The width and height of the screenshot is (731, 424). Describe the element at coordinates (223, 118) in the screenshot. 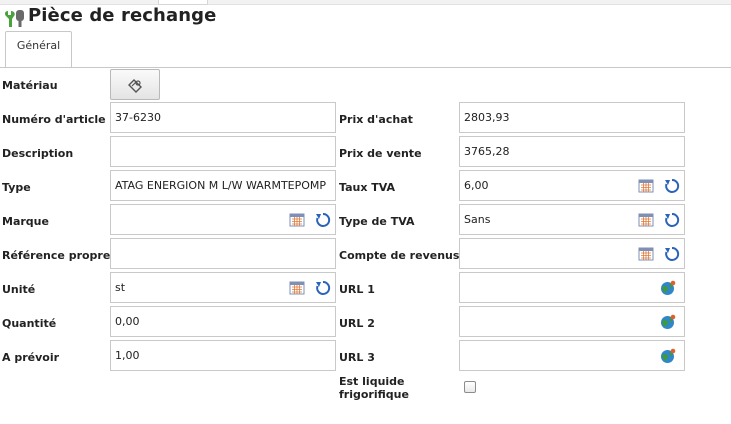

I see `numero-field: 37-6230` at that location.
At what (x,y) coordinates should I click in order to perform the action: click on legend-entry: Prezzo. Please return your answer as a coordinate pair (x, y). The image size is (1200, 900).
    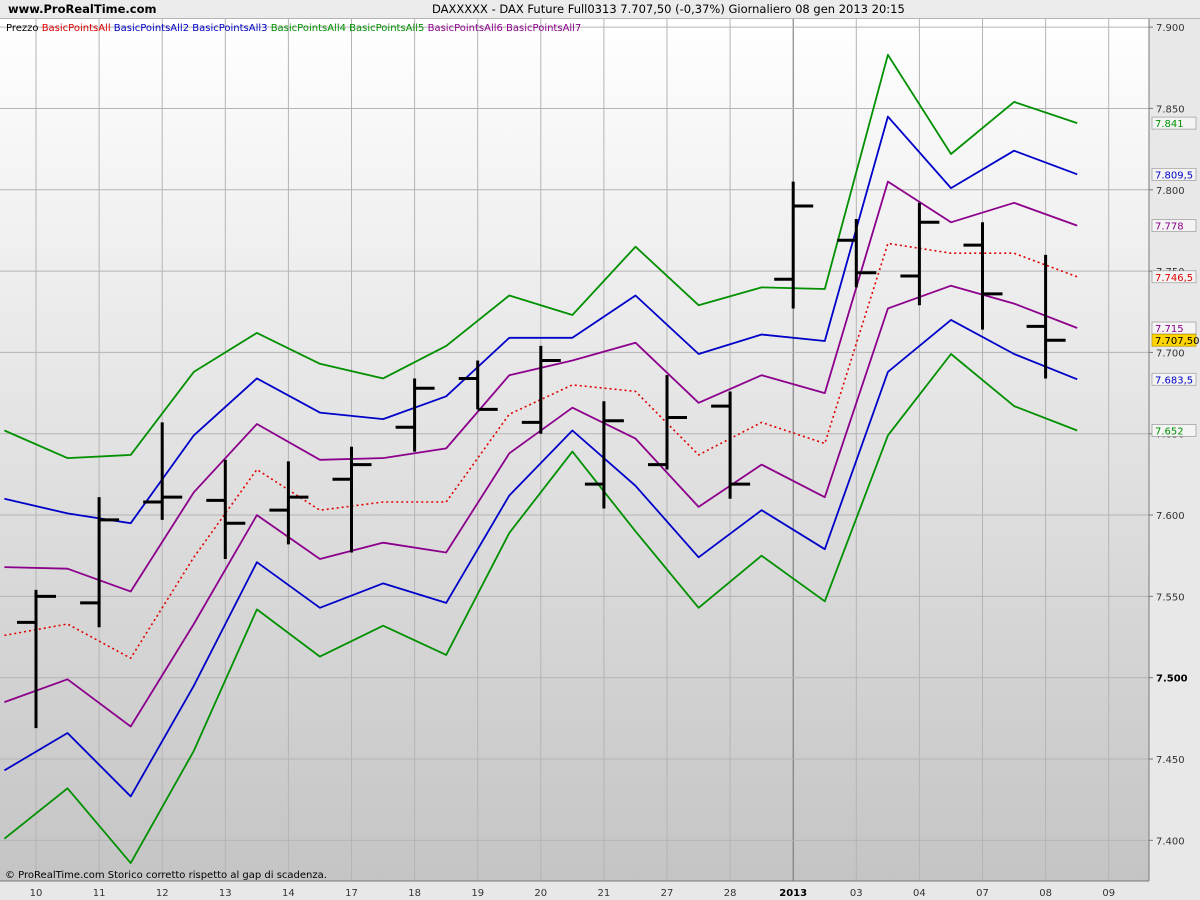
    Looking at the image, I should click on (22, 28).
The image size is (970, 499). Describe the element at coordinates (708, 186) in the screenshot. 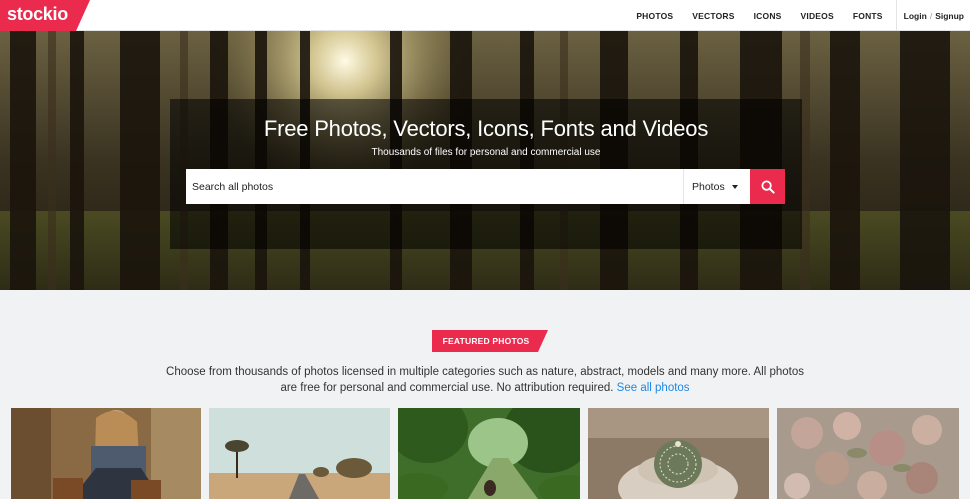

+-------+

- _About this task_: Rewrite the material above, replacing every "screenshot" with "screen capture" and changing nothing else. Leave out the pictures.

- _Answer to this exercise_:
The width and height of the screen capture is (731, 424). Describe the element at coordinates (223, 118) in the screen capture. 

I see `numero-field: 37-6230` at that location.
At what (x,y) coordinates should I click in order to perform the action: click on legend-entry: Prezzo. Please return your answer as a coordinate pair (x, y). The image size is (1200, 900).
    Looking at the image, I should click on (22, 28).
The image size is (970, 499). Describe the element at coordinates (708, 186) in the screen capture. 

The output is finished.